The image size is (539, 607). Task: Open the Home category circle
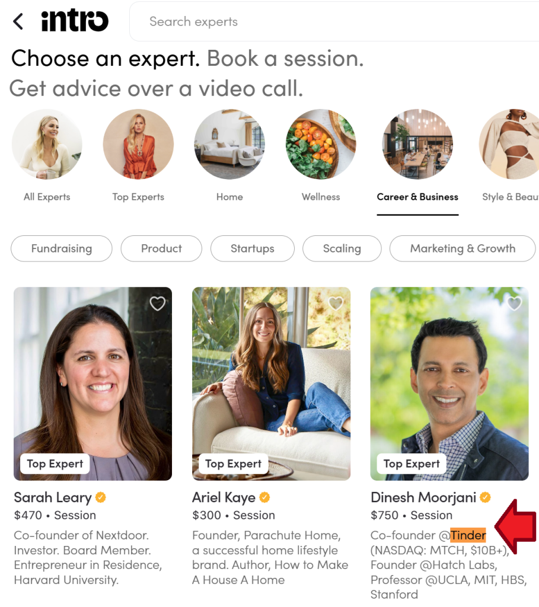pyautogui.click(x=229, y=144)
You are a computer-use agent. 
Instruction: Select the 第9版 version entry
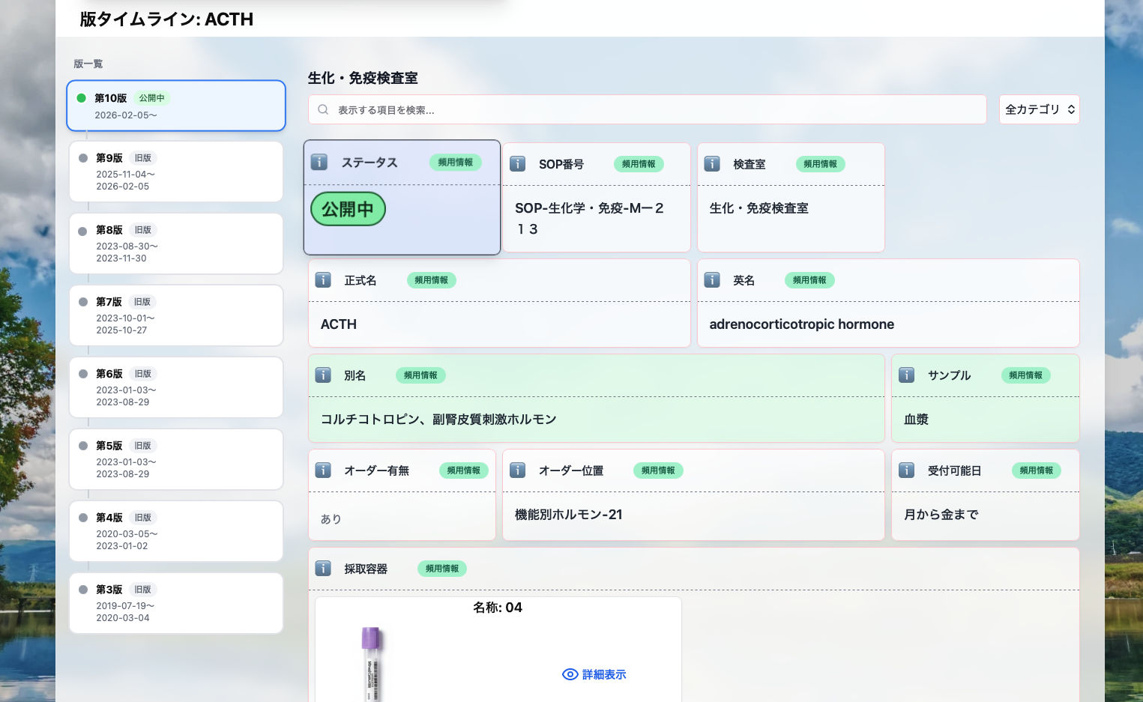tap(175, 172)
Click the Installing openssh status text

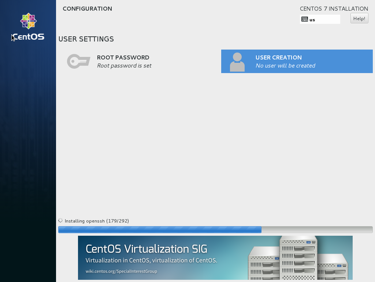[x=97, y=221]
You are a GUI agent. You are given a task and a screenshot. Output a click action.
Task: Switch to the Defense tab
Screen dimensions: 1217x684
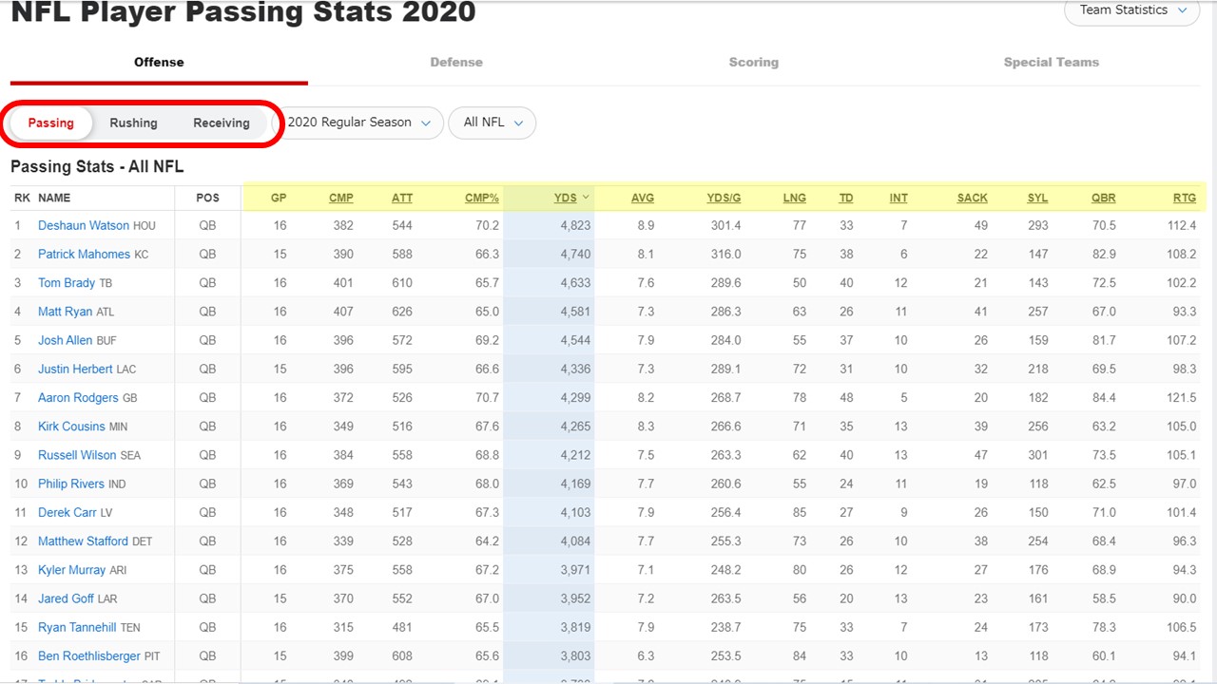click(456, 63)
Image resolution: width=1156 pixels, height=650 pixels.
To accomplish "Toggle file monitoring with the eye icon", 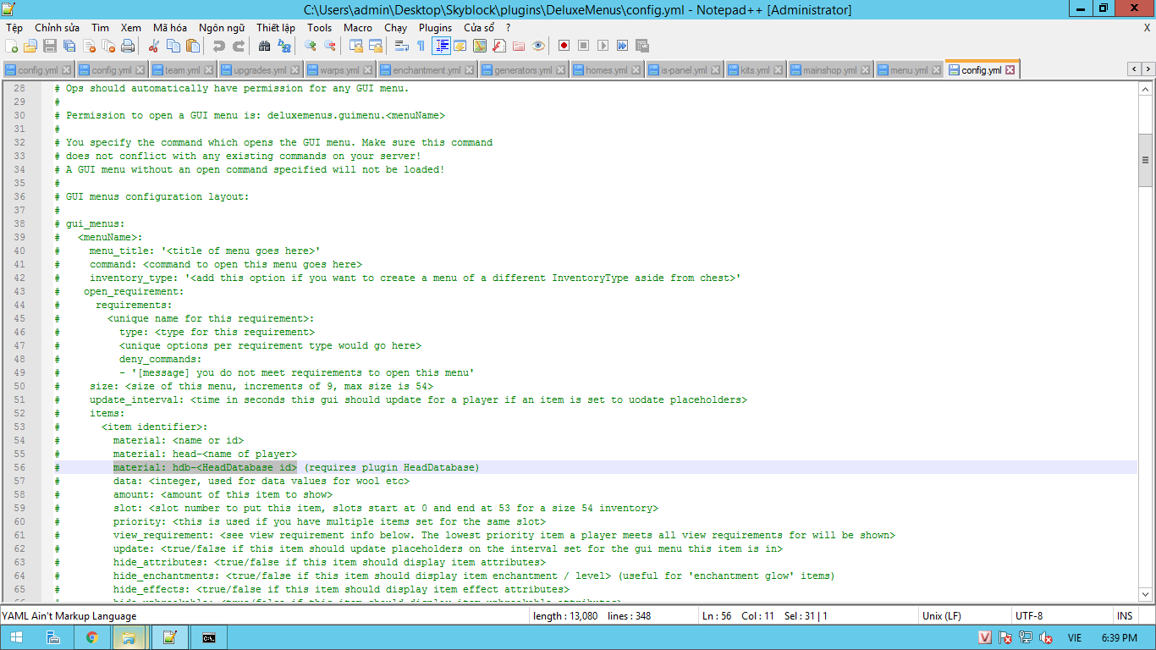I will coord(538,46).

========

PROBLEM REQUIREMENTS
Copy the data word for word, from its very beginning through the line that contains "[x=97, y=221]", including both ends. Leave the pictures out.

THE SOLUTION
The image size is (539, 607). Task: Open the Home category circle
pyautogui.click(x=229, y=144)
You are a computer-use agent. 
Instruction: Select the 第9版 version entry
tap(175, 172)
Click the Installing openssh status text

[x=97, y=221]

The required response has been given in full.